I know what I did, of course. I wasn’t aware of it at the time. The first thing I remember from that time is waking up alone in a jail cell and asking what was happening. That’s exactly the way I phrased it, too.
“Where am I?”
“Why is there blood on my shirt?”
And endless such questions. No one was particularly inclined to answer them, of course. No one was particularly inclined to have anything to do with me. There’s something about a little girl soaked in blood and mewling piteous questions about what’s going on that unsettles even quite hardened people.
Eventually, I was brought out of the cell and escorted to another room. A few people talked to me there, while everyone else was forced to wait outside. I didn’t realize it at the time, but the people who stayed weren’t cops. They were doctors.
One of them—Doctor Jacobs, I think his name was—started talking about demons, and how this wasn’t this kind of demon but the other kind of demon, and something about influence and possession. Doctor Mike was the one to interrupt and point out that I didn’t understand a thing the older man was talking about. Except it was Intern Mike then.
We’ve both come a long way since that first meeting. In very different ways.
Doctor Mike was the one to explain, in simple words and gentle tones, that I had a demon in me. It would take me over and make me do things.
Had taken me over. Had made me do things. That was my mother’s blood. My brother’s. And no, they weren’t going to be okay.
I cried then. He held me, rather awkwardly, and then the actual doctor explained something else.
They didn’t know how to kill the demon, or make it go away. They’d tried, and all they’d managed to do was chase it from one body to another. But there was a trick to it. It could only move on after the body it was in died.
So they’d changed their approach. Instead of destruction, they’d started focusing on containment. Which, thanks to the nature of the infection, meant keeping the host alive. No matter what.
And now I was the host.
Fourteen years later, they still couldn’t get it out of me. They’re still trying, though. We all know that it’s only a matter of time before the demon manages to make me kill myself, or else I just die. People don’t last forever. When I’m gone, it could do a lot of harm before they next manage to isolate and contain its host.
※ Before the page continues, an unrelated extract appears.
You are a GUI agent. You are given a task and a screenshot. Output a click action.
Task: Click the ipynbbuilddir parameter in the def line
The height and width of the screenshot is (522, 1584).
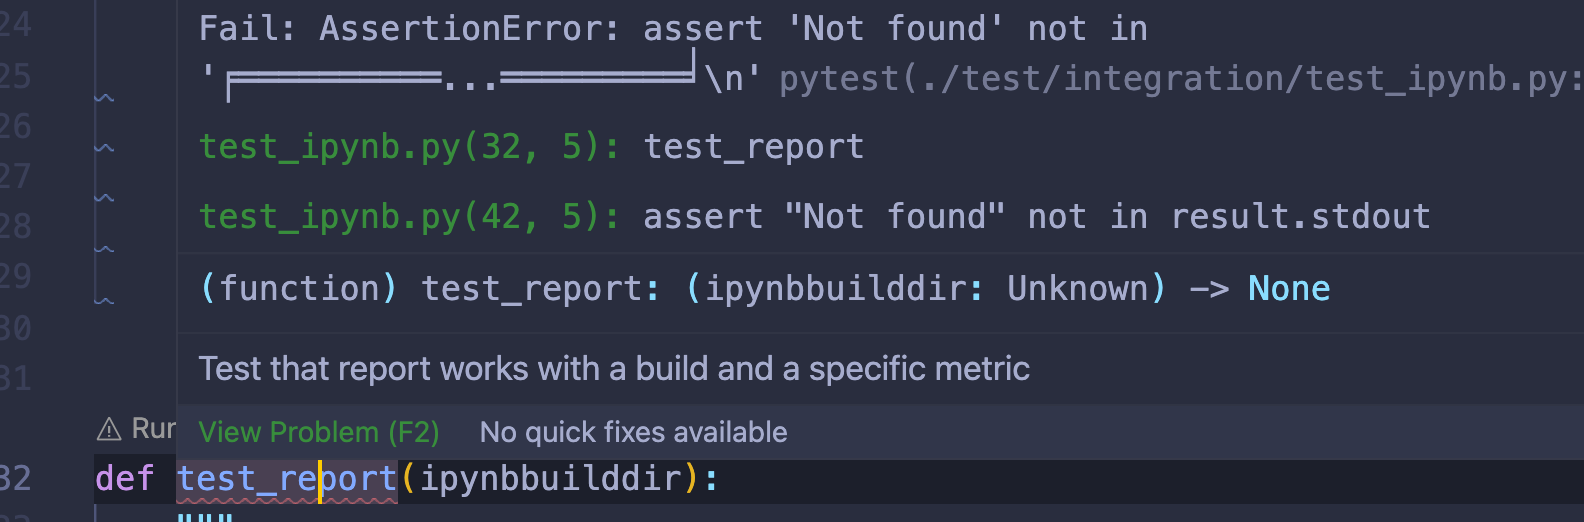click(x=550, y=479)
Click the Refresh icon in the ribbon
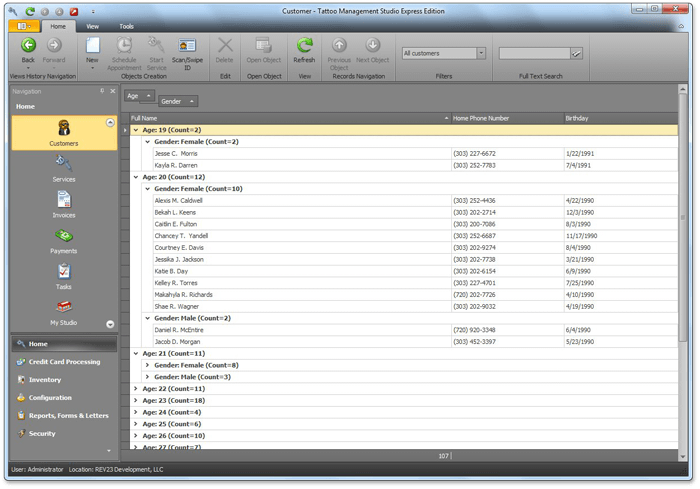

The guards in their protective suits help me to lie down on the table. Doctor Mike slides the needle into my vein, then holds my hand as the drugs start to work.
I believe in God, I think, as the anesthetic agents start to do their work. But God does not believe in me. With the ketamine and propofol carrying me away, something about the thought seems strangely hilarious, and I giggle a little.